To make is simple to test our stream that will warp this API, I’ve created an express app that implements our description. Let’s take a look at the code.
var express = require('express');
var app = express();
var callCount = 0;
var customers = [
{name: "drew"},
{name: "john"},
{name: "bill"},
{name: "bob"},
{name: "sam"}
];
var pageSize = 2;
app.get('/customers', function (req, res) {
callCount += 1;
var page = parseInt(req.query.page);
var startingIndex = (page - 1) * pageSize;
var endingIndex = Math.min(startingIndex + pageSize, customers.length);
var currentCustomers = customers.slice(startingIndex, endingIndex);
res.send(JSON.stringify({
customers: currentCustomers,
nextPage: "/customers?page=" + (page + 1),
isLastPage: endingIndex === customers.length
}));
});
app.resetCallCount = function () {
callCount = 0;
};
app.getCallCount = function () {
return callCount;
};
module.exports = app;
Note that I’ve specified an artifically small pageSize as well as number of
customers to make testing easier. Also note that the callCount
variable and
its associated functions are provided so that we can make assertions about the
number of requests we’ve made to the API in our tests.
Tests
Before we dive into the implementing our stream, let’s write a few tests to specify the desired behavior. Here are the two key things we should test:
- We can treat our stream as any other node stream
- It lazily fetches results from the API as needed
Below are two tests written using mocha. The method we’ll be implementing is
customer.all()
. This will eventually return our stream that wraps the API
above.
var assert = require('assert');
var api = require('./support/api');
var customer = require('../lib/customer');
var Writable = require('stream').Writable;
var _ = require('lodash');
describe('customer', function () {
before(function () {
api.listen(3000);
});
beforeEach(function () {
api.resetCallCount();
});
describe('#all', function () {
it('returns a stream of customers from the api', function (done) {
customers = []
var stream = customer.all()
stream.on('data', function (customer) {
customers.push(customer);
});
stream.on('end', function () {
assert.equal(5, customers.length);
assert.equal('drew', customers[0].name);
assert.equal(3, api.getCallCount());
done();
});
});
it('consumes lazily when piped', function (done) {
var ws = new Writable({objectMode: true});
var writeCount = 0;
ws._write = function (chunk, enc, next) {
writeCount += 1;
if (writeCount < 2) {
next();
} else {
assert.equal(1, api.getCallCount());
done();
}
};
customer.all().pipe(ws);
});
});
});
On line 2, we require the API we discussed above. On line 3, we require the
customer
module we’re about the write. Before running any tests we start our
API server listening on port 3000. Before each test we reset the call count on
our API server.
Our first test verifies that we can interact with the return value from
customer.all()
using the stream API. We attach data
and end
events to the
stream to switch it into flowing mode. When the stream emits the end
event, we
verify that we’ve received all 5 customers, we’ve only made 3 calls to the API
and that the first customer has the name “drew”.

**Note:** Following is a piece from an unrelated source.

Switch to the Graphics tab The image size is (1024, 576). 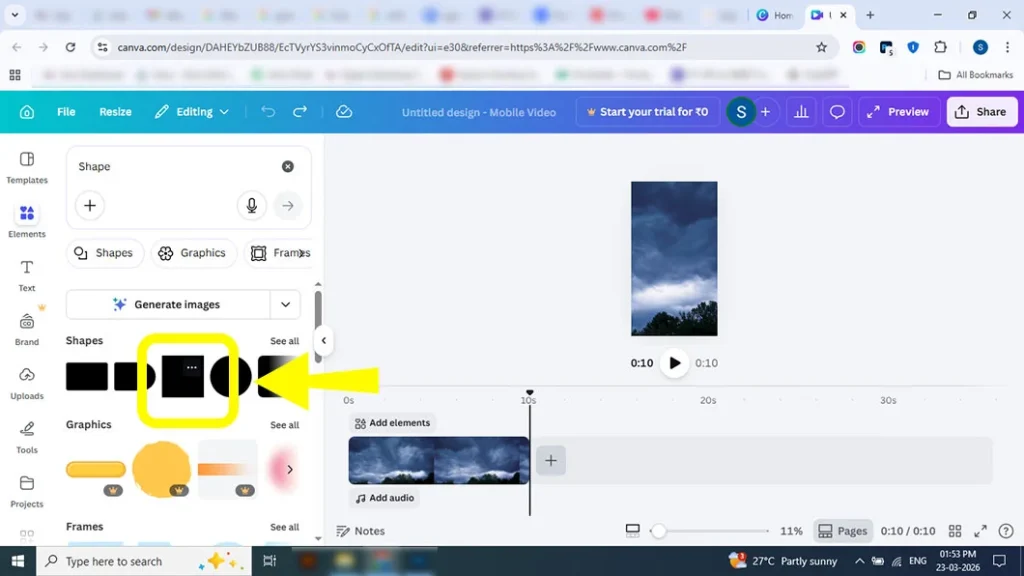194,253
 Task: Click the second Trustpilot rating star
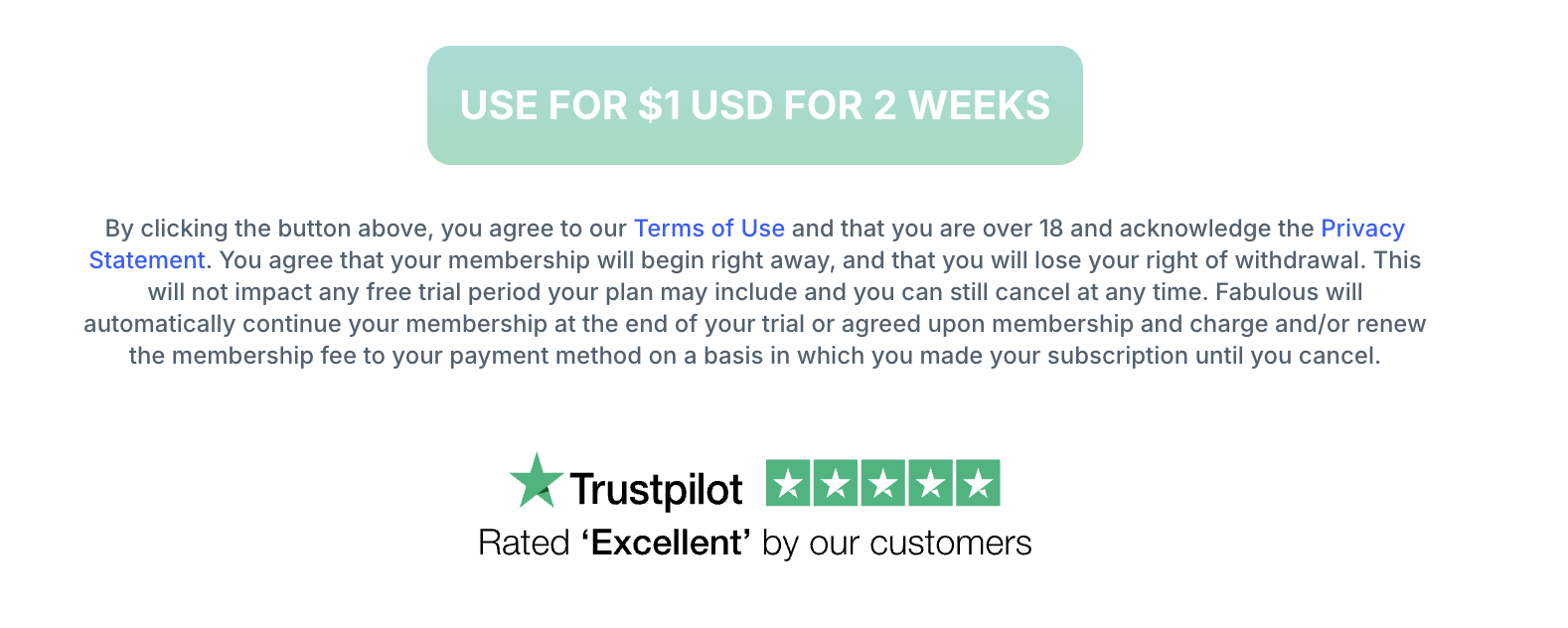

Our second test verifies that we fetch results from our API lazily. We ensure
this by writing a custom Writable
stream that
only asks for the first two customers from our stream and verifies that it has
only called the API once to retrieve them. Finally, we pipe the result of
customer.all()
into our Writable stream to kick things off.
Implementing the Stream
We know what our API looks like and we have tests to verify that our stream will
work correctly. Now we need to implement it. First, let’s take a look at the
customer module. It’s extremely simple because it just returns a new instance of
CustomerStream
.
var CustomerStream = require('./customer-stream');
exports.all = function () {
return new CustomerStream();
};
Now we’ve arrived at the real meat of this post. It’s time to dive into the implementation of our stream itself. Before doing so, let’s talk a bit about how to implement a Readable stream.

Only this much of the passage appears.